* REQUIRED TASK:
Update the lines from the first one through the one containing "will [x=1505, y=30].", inclusive, by replacing "Viewport" with "Display" and leaving everything else unchanged.

* STORED RECORDS:

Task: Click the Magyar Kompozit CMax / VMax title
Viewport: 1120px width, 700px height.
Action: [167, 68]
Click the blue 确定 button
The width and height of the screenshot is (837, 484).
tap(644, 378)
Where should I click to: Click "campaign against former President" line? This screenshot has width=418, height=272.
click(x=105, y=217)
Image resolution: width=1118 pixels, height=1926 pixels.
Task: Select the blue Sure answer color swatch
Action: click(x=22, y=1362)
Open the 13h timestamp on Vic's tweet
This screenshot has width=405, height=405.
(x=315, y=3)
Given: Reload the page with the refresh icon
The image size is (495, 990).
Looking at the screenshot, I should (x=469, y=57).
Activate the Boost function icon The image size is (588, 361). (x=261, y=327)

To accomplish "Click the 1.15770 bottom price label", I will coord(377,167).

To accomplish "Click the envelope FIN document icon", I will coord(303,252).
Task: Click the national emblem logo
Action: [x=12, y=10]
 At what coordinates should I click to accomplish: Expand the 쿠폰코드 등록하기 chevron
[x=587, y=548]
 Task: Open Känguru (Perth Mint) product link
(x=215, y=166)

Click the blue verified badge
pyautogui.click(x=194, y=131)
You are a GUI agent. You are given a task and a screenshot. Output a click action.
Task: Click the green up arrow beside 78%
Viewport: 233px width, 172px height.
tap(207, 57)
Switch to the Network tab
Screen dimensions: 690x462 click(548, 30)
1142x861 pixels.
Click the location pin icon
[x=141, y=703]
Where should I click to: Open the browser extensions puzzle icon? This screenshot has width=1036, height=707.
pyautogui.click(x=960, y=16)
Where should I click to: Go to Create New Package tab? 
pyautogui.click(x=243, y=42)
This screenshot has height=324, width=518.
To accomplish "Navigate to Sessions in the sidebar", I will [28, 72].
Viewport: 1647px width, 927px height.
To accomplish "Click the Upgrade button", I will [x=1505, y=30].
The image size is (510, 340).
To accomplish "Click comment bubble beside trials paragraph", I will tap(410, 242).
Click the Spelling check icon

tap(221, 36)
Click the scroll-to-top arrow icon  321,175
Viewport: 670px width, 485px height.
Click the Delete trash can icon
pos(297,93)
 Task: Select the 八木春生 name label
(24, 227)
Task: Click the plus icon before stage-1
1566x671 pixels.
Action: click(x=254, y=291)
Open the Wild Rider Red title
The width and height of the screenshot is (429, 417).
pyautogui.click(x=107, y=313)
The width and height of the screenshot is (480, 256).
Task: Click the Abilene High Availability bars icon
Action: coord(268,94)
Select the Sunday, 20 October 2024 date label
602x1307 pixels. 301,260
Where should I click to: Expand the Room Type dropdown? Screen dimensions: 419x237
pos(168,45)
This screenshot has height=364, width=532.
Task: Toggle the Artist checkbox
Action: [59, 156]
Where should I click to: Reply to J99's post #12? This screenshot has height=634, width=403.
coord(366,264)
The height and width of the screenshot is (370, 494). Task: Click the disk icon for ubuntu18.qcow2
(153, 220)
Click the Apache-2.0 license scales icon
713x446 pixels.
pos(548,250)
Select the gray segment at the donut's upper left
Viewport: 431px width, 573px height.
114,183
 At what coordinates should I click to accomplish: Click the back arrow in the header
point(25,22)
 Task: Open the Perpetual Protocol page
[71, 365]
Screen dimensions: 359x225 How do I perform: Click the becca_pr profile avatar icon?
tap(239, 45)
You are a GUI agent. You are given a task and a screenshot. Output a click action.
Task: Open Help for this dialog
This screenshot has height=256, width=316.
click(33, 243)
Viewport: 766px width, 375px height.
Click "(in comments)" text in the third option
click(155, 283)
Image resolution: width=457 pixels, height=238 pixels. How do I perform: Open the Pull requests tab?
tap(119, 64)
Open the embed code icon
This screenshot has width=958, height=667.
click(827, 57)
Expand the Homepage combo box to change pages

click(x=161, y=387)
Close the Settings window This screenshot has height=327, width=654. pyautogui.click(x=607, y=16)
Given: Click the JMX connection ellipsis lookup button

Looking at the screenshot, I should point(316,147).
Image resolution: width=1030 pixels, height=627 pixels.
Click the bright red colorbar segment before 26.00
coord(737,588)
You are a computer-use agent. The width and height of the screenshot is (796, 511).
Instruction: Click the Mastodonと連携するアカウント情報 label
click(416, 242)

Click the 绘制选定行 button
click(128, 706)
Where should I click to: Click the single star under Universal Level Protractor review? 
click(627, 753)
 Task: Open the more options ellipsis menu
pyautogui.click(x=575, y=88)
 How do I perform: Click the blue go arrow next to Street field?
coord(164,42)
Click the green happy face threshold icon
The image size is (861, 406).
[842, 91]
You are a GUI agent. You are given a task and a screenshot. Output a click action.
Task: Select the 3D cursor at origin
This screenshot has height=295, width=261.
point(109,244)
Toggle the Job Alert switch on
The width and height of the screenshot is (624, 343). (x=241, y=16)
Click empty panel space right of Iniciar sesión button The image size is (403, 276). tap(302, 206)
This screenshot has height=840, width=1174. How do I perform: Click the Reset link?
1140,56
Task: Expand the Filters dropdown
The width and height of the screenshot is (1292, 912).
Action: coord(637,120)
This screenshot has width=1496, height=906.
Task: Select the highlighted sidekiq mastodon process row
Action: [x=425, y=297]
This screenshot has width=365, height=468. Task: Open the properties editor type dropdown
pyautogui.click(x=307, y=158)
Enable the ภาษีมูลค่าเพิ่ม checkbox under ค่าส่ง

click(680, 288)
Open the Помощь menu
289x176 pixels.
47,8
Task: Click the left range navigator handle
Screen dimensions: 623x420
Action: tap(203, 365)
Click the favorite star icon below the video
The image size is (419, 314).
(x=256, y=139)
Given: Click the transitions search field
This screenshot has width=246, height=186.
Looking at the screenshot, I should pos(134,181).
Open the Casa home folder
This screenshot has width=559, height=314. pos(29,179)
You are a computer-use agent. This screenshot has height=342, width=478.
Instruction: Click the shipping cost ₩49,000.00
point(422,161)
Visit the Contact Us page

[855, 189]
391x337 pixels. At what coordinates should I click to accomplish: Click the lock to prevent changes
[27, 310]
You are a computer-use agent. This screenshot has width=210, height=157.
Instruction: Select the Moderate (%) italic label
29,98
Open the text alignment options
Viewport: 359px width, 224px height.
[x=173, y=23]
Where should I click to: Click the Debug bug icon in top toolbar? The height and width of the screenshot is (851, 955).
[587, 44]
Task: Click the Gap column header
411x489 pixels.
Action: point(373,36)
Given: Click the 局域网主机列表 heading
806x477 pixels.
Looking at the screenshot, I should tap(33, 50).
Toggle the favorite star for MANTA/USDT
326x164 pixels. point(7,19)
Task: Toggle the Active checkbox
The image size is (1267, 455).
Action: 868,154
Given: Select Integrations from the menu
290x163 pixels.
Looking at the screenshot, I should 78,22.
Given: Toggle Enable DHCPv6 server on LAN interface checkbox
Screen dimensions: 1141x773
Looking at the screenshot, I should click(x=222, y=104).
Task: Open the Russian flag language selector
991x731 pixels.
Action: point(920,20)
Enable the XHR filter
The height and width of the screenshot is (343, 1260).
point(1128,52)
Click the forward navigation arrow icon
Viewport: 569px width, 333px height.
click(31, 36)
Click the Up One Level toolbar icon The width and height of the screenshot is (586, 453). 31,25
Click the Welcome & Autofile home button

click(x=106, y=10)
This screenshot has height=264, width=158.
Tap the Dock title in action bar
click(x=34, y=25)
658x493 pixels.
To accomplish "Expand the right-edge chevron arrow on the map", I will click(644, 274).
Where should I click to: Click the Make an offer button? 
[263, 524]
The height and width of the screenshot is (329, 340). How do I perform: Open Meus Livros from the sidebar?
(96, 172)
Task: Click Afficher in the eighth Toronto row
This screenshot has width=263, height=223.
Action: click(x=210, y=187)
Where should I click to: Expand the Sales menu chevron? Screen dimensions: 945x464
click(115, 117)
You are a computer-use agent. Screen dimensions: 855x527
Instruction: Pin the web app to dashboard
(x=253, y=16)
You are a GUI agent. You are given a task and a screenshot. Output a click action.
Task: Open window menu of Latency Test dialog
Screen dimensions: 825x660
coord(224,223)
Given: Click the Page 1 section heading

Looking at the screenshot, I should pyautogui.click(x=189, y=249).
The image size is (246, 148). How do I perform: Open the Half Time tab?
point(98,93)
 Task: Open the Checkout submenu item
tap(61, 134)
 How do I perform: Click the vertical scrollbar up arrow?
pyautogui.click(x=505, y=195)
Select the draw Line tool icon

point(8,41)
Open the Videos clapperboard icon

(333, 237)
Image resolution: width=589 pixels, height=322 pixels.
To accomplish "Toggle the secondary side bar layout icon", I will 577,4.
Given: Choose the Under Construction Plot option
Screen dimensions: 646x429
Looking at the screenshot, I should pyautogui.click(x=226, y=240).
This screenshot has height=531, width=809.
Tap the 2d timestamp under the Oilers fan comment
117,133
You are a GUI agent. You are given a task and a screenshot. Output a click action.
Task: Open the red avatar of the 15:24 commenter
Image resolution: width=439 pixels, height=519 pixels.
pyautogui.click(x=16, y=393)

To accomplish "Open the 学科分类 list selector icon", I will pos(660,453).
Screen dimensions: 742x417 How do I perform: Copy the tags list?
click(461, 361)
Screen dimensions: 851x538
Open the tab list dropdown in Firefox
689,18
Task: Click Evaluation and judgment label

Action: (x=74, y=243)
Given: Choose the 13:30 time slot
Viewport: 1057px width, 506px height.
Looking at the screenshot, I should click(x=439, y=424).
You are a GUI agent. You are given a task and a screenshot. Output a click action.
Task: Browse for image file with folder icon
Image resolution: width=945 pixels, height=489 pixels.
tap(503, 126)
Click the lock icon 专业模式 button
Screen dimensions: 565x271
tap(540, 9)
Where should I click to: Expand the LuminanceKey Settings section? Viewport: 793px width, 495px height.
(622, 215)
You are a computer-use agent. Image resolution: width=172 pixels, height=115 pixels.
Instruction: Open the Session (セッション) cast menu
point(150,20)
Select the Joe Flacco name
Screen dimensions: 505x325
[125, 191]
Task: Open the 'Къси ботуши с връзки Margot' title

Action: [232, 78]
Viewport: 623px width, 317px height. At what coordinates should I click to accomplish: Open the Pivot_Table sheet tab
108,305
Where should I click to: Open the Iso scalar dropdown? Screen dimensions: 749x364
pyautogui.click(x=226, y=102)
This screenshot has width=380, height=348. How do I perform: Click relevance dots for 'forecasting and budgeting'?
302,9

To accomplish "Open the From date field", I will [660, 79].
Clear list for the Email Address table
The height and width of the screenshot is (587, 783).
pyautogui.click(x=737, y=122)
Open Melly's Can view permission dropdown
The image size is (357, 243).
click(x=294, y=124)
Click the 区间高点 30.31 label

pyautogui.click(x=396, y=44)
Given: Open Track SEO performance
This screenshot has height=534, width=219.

* CORRECT OUTPUT:
Task: Click the Magyar Kompozit CMax / VMax title
Display: 1120px width, 700px height.
Action: [167, 68]
Click the blue 确定 button
The width and height of the screenshot is (837, 484).
tap(644, 378)
Where should I click to: Click "campaign against former President" line? This screenshot has width=418, height=272.
click(x=105, y=217)
Image resolution: width=1118 pixels, height=1926 pixels.
Task: Select the blue Sure answer color swatch
Action: click(x=22, y=1362)
Open the 13h timestamp on Vic's tweet
This screenshot has width=405, height=405.
(x=315, y=3)
Given: Reload the page with the refresh icon
The image size is (495, 990).
Looking at the screenshot, I should (x=469, y=57).
Activate the Boost function icon The image size is (588, 361). (x=261, y=327)

To accomplish "Click the 1.15770 bottom price label", I will coord(377,167).

To accomplish "Click the envelope FIN document icon", I will coord(303,252).
Task: Click the national emblem logo
Action: [x=12, y=10]
 At what coordinates should I click to accomplish: Expand the 쿠폰코드 등록하기 chevron
[x=587, y=548]
 Task: Open Känguru (Perth Mint) product link
(x=215, y=166)

Click the blue verified badge
pyautogui.click(x=194, y=131)
You are a GUI agent. You are given a task and a screenshot. Output a click action.
Task: Click the green up arrow beside 78%
Display: 233px width, 172px height.
tap(207, 57)
Switch to the Network tab
Screen dimensions: 690x462 click(548, 30)
1142x861 pixels.
Click the location pin icon
[x=141, y=703]
Where should I click to: Open the browser extensions puzzle icon? This screenshot has width=1036, height=707.
pyautogui.click(x=960, y=16)
Where should I click to: Go to Create New Package tab? 
pyautogui.click(x=243, y=42)
This screenshot has height=324, width=518.
To accomplish "Navigate to Sessions in the sidebar", I will [28, 72].
Display: 1647px width, 927px height.
To accomplish "Click the Upgrade button", I will [x=1505, y=30].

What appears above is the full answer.